Item position entries:
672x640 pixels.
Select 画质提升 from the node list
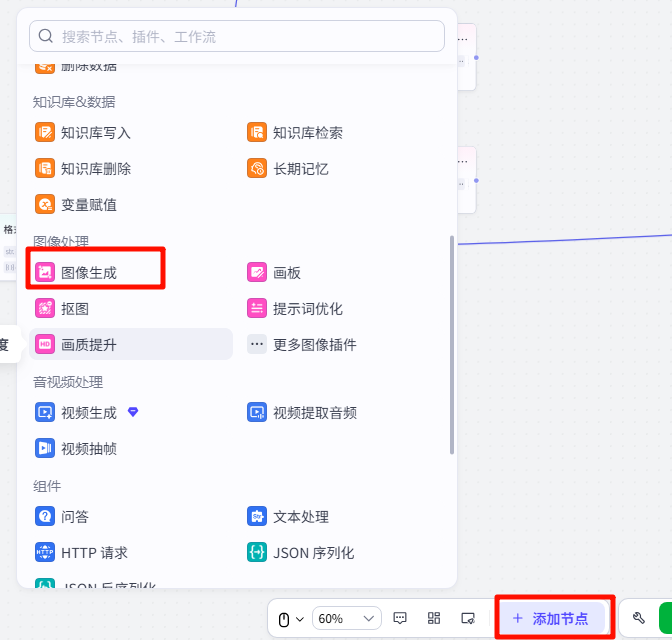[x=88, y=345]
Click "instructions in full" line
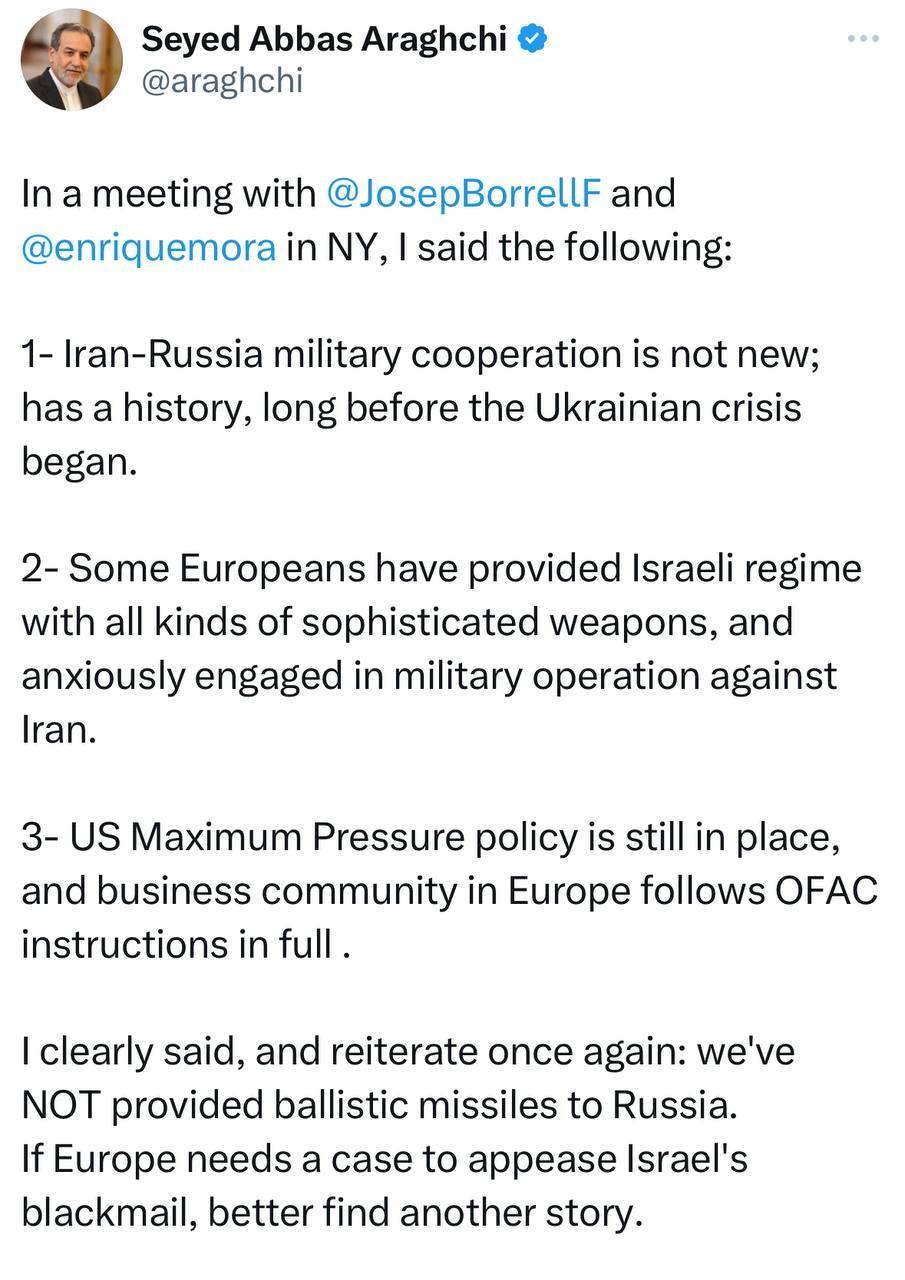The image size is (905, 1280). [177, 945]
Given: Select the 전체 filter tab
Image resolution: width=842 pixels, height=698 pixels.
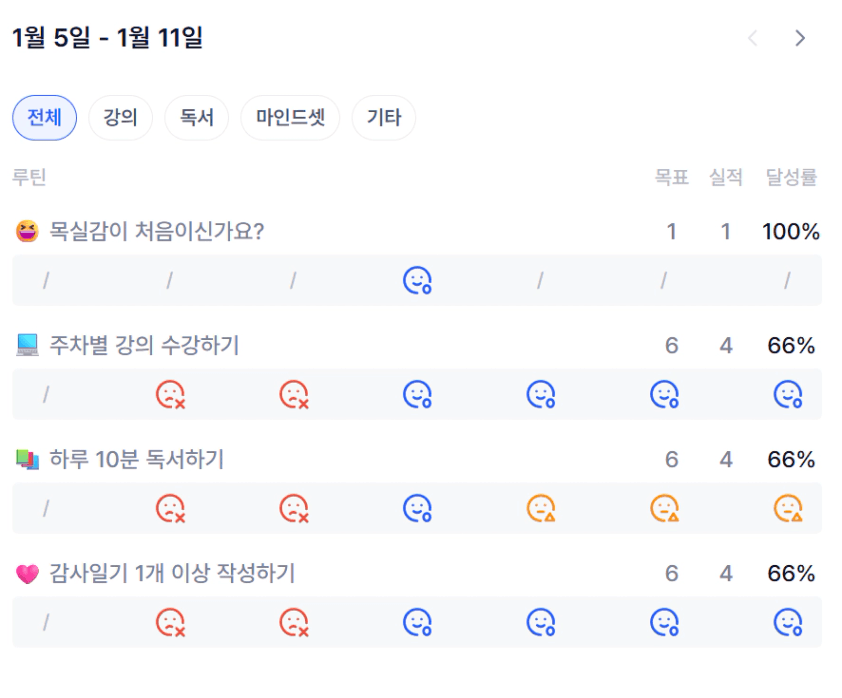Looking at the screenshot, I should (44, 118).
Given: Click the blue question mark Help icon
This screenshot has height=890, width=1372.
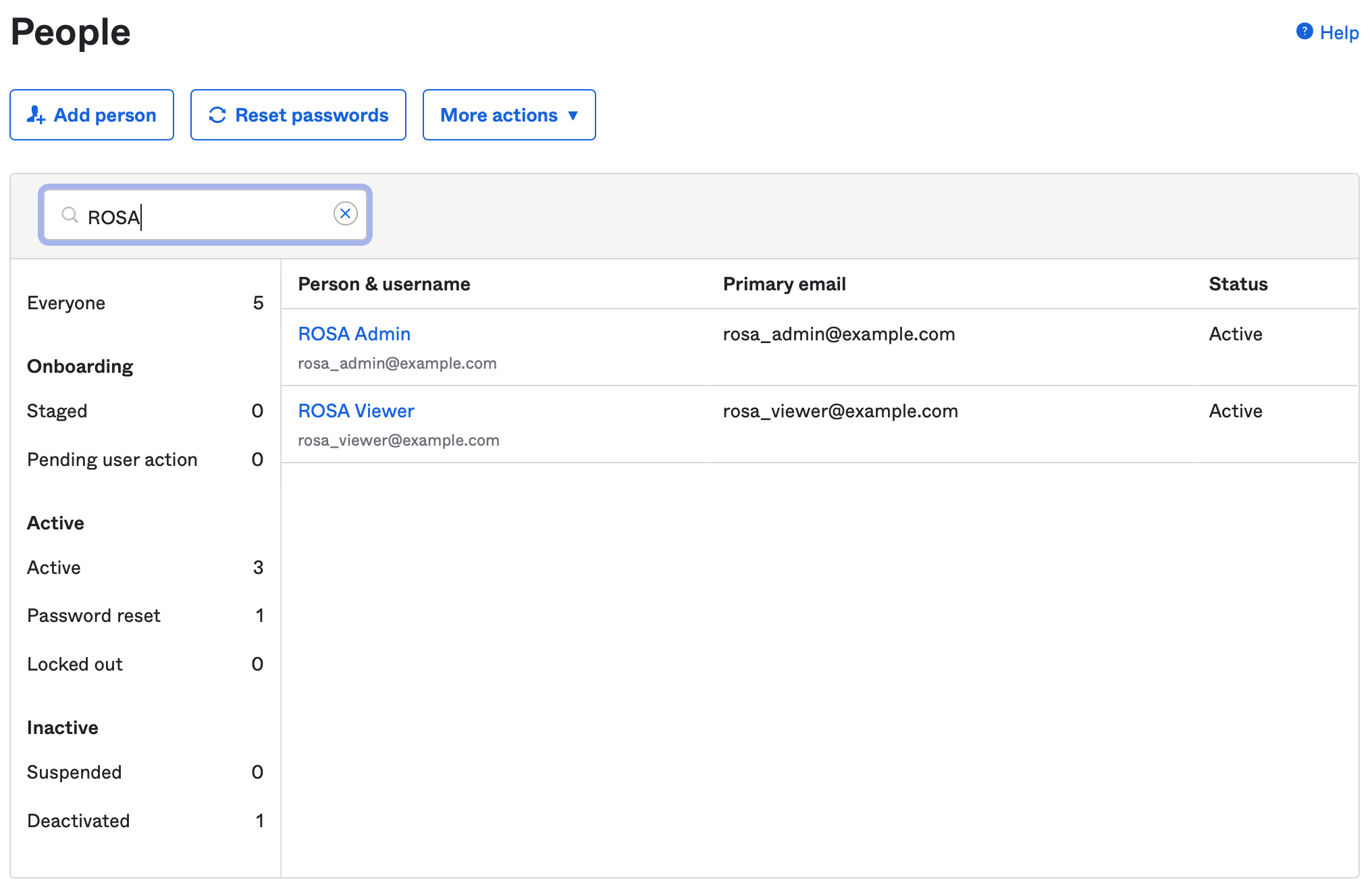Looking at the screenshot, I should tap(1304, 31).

==

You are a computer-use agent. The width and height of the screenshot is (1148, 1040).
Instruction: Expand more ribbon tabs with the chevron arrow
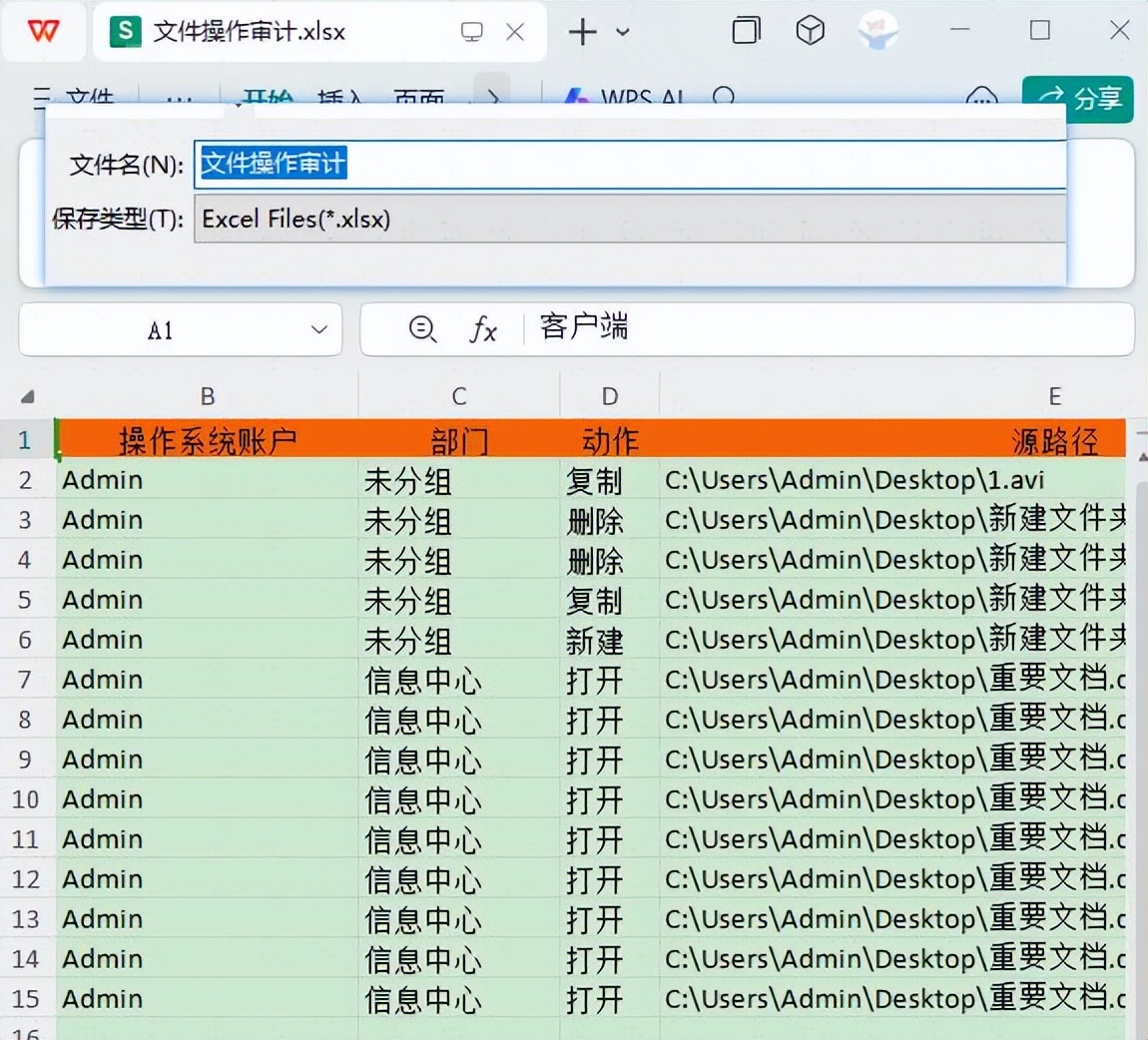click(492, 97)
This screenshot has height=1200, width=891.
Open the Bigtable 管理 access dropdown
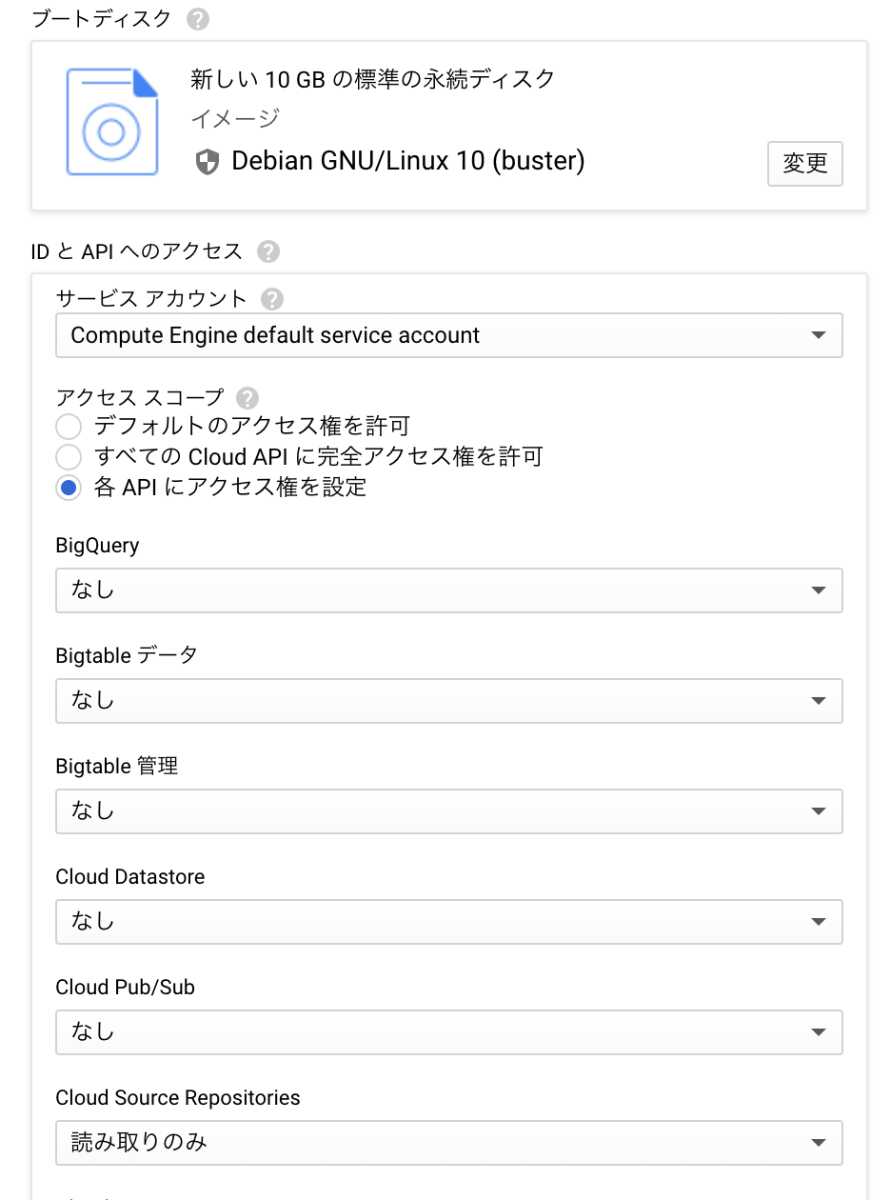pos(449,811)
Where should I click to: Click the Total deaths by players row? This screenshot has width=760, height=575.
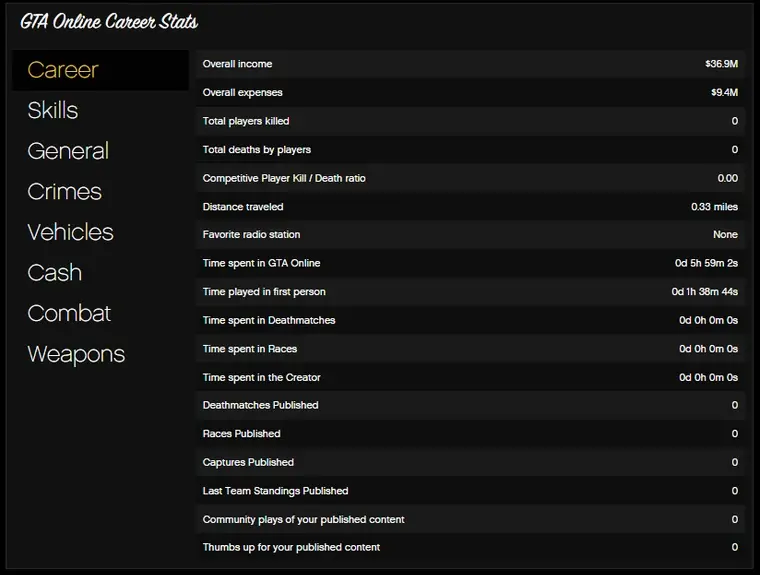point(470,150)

Exercise:
Write out every line from the one containing "672x640 pixels." down to the one containing "Looking at the screenshot, I should tap(1304, 31).", both included, character for character, with the pictures omitted.

Final result:
672x640 pixels.
Select 画质提升 from the node list
[x=88, y=345]
Click "instructions in full" line
The image size is (905, 1280). [177, 945]
Given: Select the 전체 filter tab
Image resolution: width=842 pixels, height=698 pixels.
Looking at the screenshot, I should (44, 118).
Given: Click the blue question mark Help icon
This screenshot has height=890, width=1372.
Looking at the screenshot, I should tap(1304, 31).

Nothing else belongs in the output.